The paper by Gömöri and Szabó sets out to give a precise mathematical formulation of the special relativity principle (RP), distinguishing it clearly from the often‑conflated notion of covariance. The authors begin by introducing two collections of physical quantities: ξ₁,…,ξₙ defined by operations performed with measuring devices at rest in an inertial frame K, and ξ′₁,…,ξ′ₙ defined by the same devices when they move with constant velocity V relative to K (i.e., co‑moving with a second inertial frame K′). Although the numerical values of corresponding ξ’s and ξ′’s may coincide, the physical situations differ, so the authors model them on two distinct n‑dimensional manifolds Ω and Ω′, each equipped with a global coordinate map (φ for Ω, φ′ for Ω′) into a common value space Σ = ×₁ⁿσᵢ ⊂ ℝⁿ.

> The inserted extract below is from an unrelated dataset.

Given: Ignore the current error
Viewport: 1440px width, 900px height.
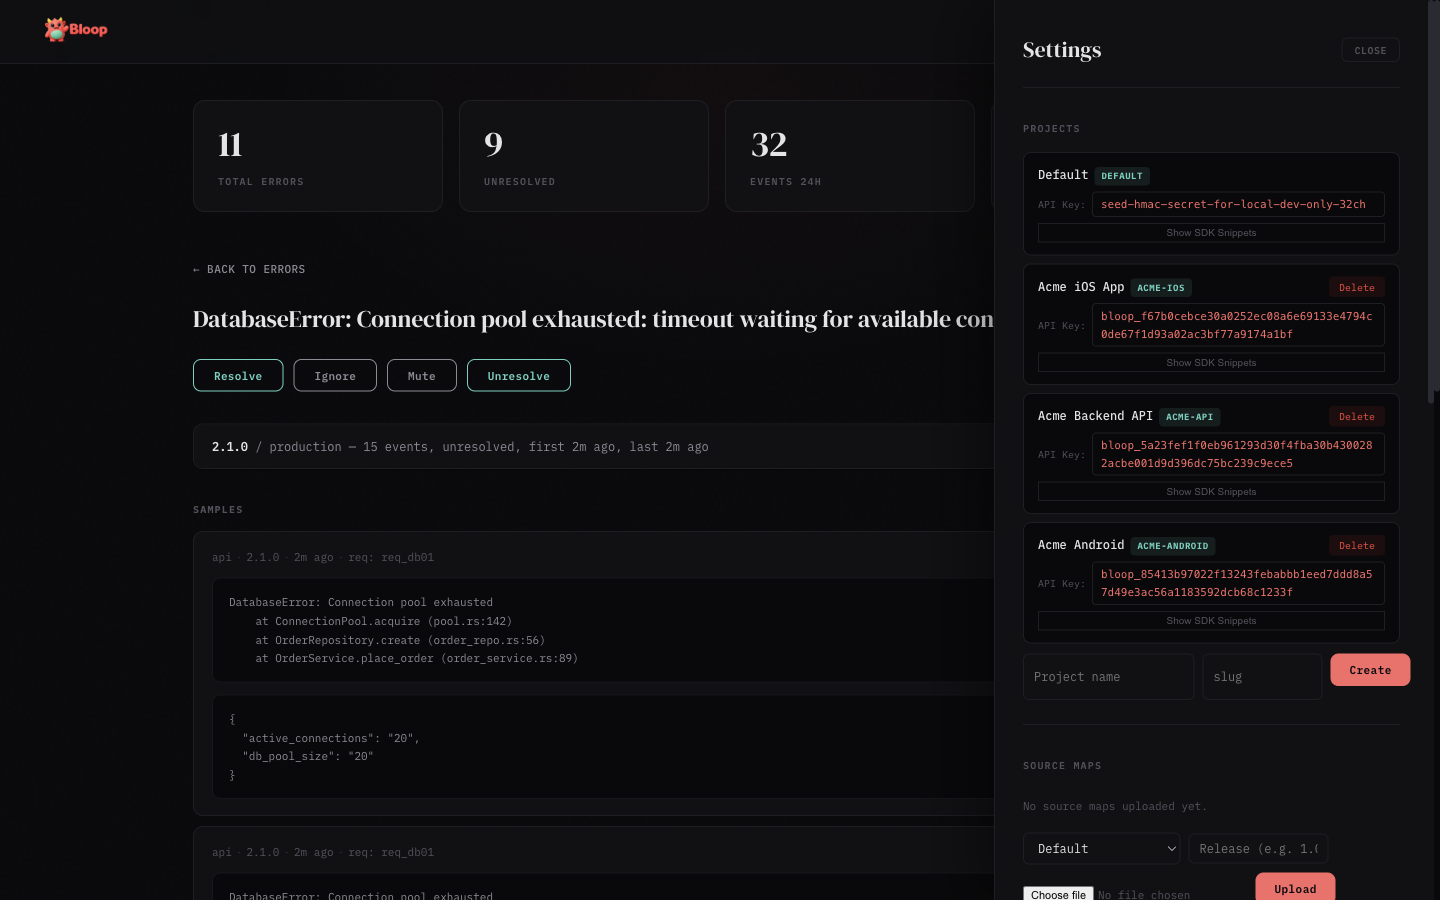Looking at the screenshot, I should 335,375.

Two key bijections are then defined. The “prime” map PV = φ′⁻¹∘φ simply carries a point of Ω to the point of Ω′ that has the same coordinate tuple; it reflects a change of labels without any physical transformation. The “physical‑quantity” map TV : Ω ⊇ R → R′ ⊆ Ω′ (where R and R′ are the physically admissible subsets of Ω and Ω′) is a genuine transformation of physical states: it tells which state in K′ corresponds to a given state in K. TV’s existence is not guaranteed in general; the authors illustrate this with three examples: (a) a static ideal gas where pressure and temperature transform trivially, (b) an electric field configuration where no one‑to‑one TV exists, and (c) the full electromagnetic field where the Lorentz transformation provides a suitable TV.

The behavior of a physical system is represented by a set of equations F ⊂ R, i.e., a subset of the admissible state space that encodes a particular law or solution. The collection of all such subsets is denoted E. For each F ∈ E the authors define PV(F) (the “primed” version of the same formal expression) and TV(F) (the same physical situation expressed in the primed variables). They also postulate a map MV : E → E that takes a description of a system at rest in K to a description of the same system when it moves as a whole with velocity V relative to K (i.e., co‑moving with K′).

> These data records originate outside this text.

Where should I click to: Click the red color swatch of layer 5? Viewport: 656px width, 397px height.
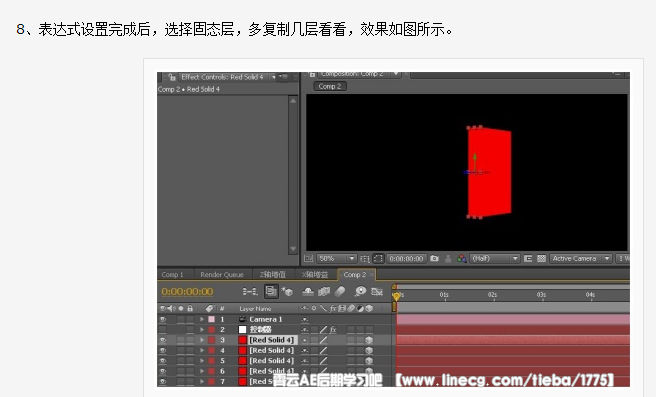[x=242, y=361]
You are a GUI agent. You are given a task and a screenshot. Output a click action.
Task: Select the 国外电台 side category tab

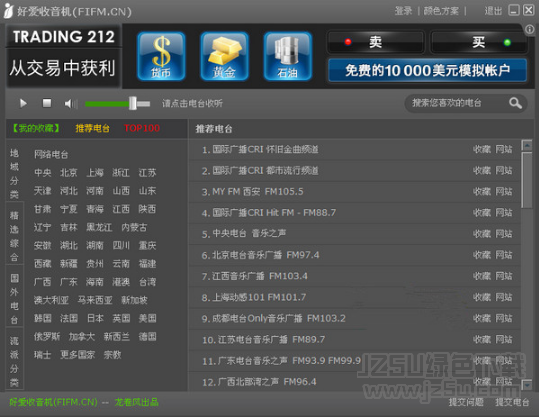[14, 299]
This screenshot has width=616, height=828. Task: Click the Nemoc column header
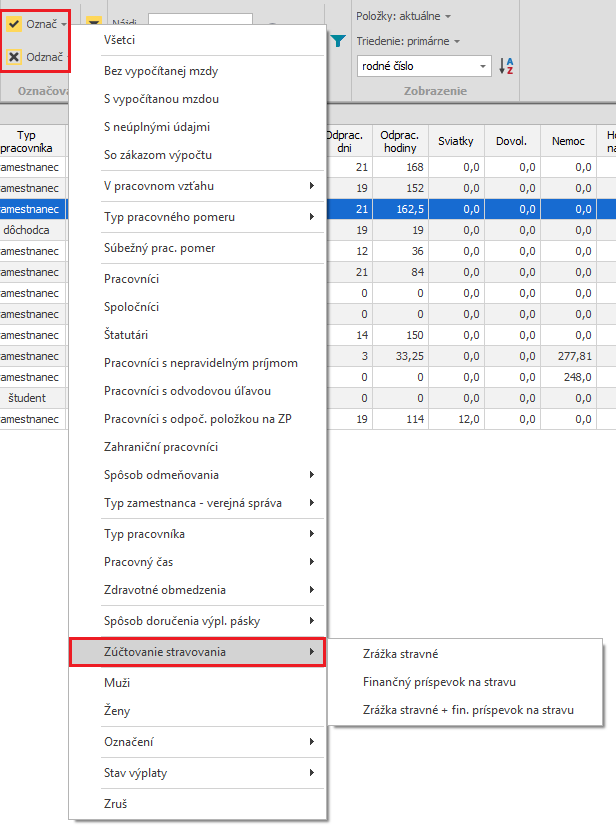point(568,142)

The core statement of the RP in this formalism is the equality
 TV(MV(F)) = PV(F) for all F ∈ E.
In words, the description of the moving system, after being transformed by the genuine physical‑state map TV, coincides with the formally “primed” description obtained by merely relabeling the variables. This condition guarantees not only that the equations retain the same form in different inertial frames, but also that the specific solutions correspond appropriately—a stronger requirement than mere covariance.

Covariance is then defined as the condition TV(E) = PV(E) (or equivalently TV(E) ⊇ PV(E)). This ensures that the set of equations is invariant under the transformation of variables, but it does not specify which solution in K maps to which solution in K′. Consequently, covariance is necessary but not sufficient for the RP. The authors emphasize Bell’s observation that Lorentz invariance alone tells us that for any rest‑state there exists a “primed” state, but it does not guarantee that a system set in motion will evolve into the primed version of its original rest‑state. To bridge the gap, an additional condition MV(E) = E (the equations themselves must be invariant under the motion of the whole system) is required for covariance to imply the RP.

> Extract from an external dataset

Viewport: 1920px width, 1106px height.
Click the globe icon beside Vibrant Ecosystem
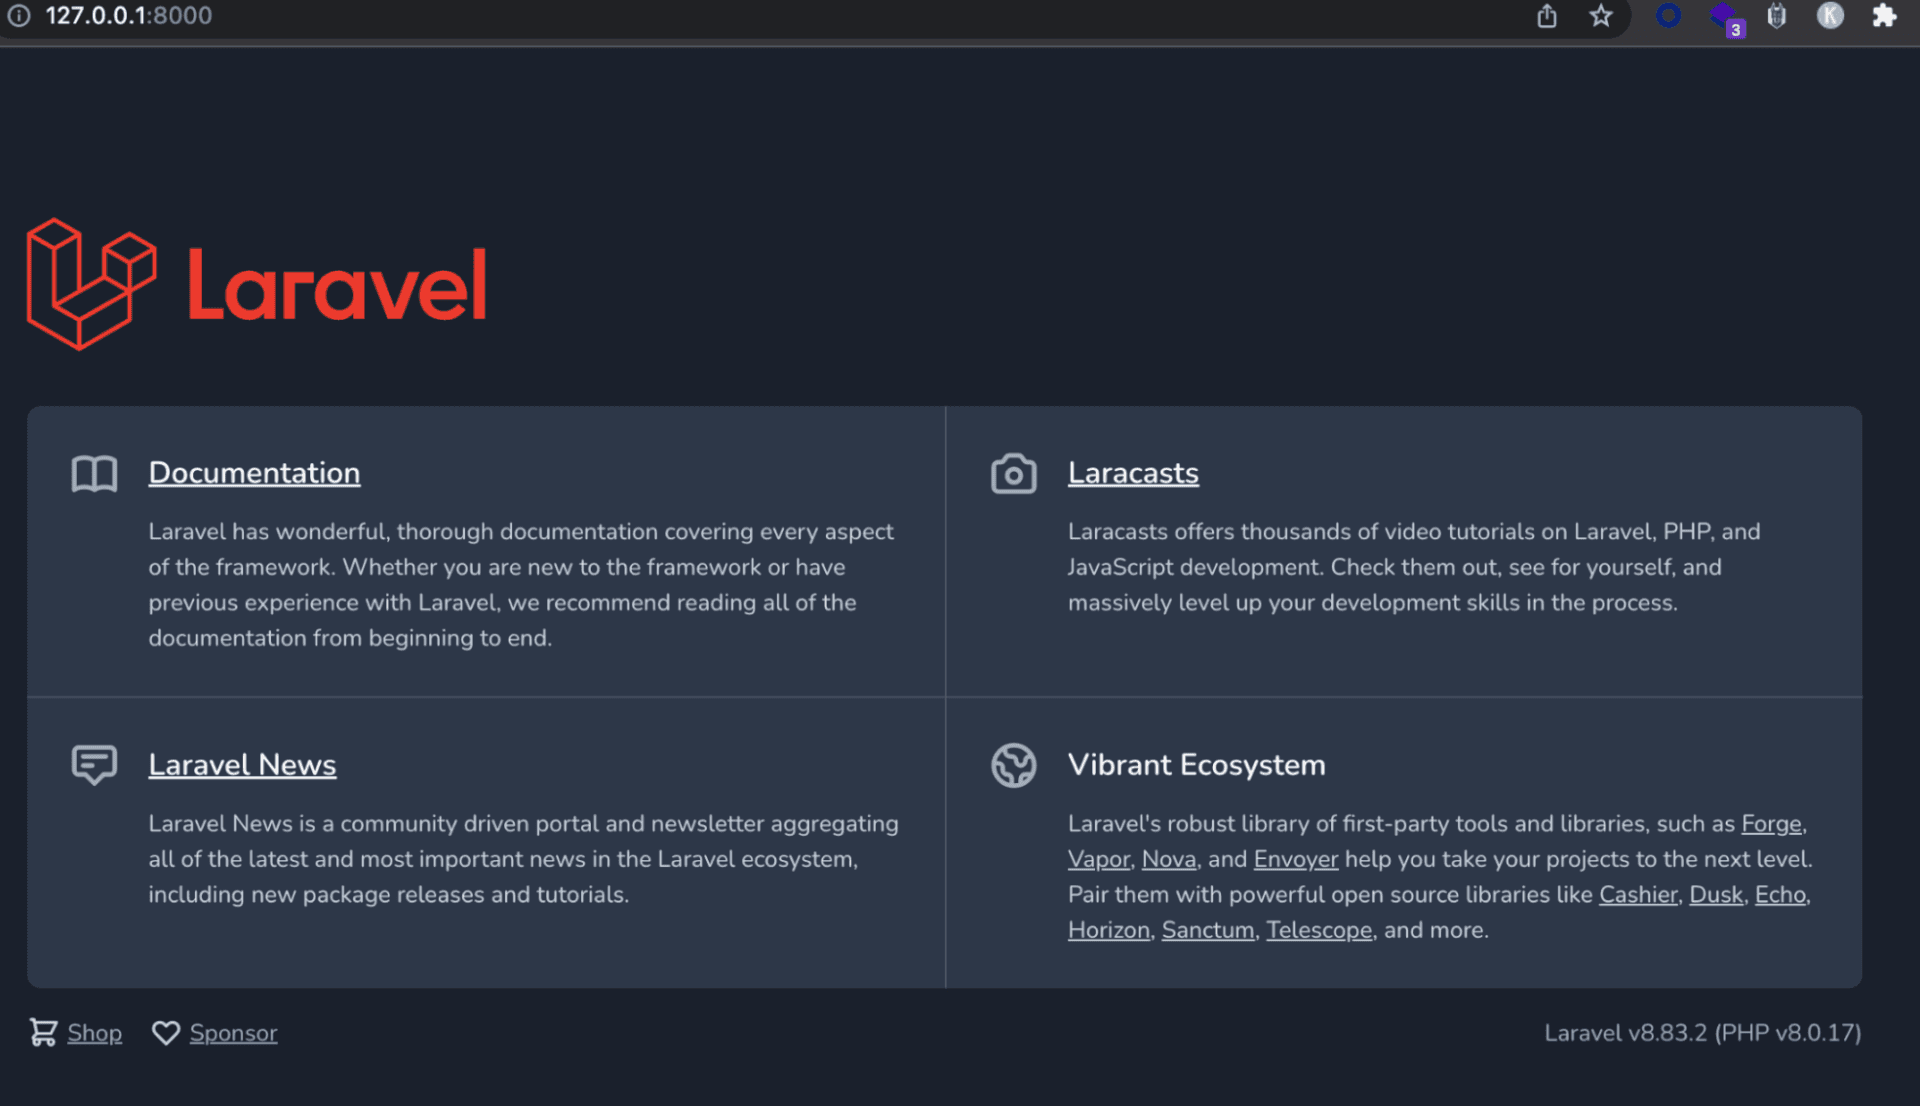(1013, 766)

The paper further discusses the role of initial and boundary conditions, treating them as extra subsets ψ ⊂ 2Ω that restrict the solution space. The transformation properties of these conditions must be compatible with PV, TV, and MV for the RP to hold in a fully specified problem.

Through detailed examples—static versus uniformly moving point charges, the transformation of electric and magnetic fields, and the failure of a simple “form‑preserving” approach in certain contexts—the authors demonstrate how their formalism captures the subtle logical structure underlying the special relativity principle. They conclude that the RP is a precise law‑like regularity linking the behavior of measuring equipment and that of the physical system under motion, and that a rigorous distinction between RP and covariance clarifies many conceptual confusions in the foundations of relativistic physics.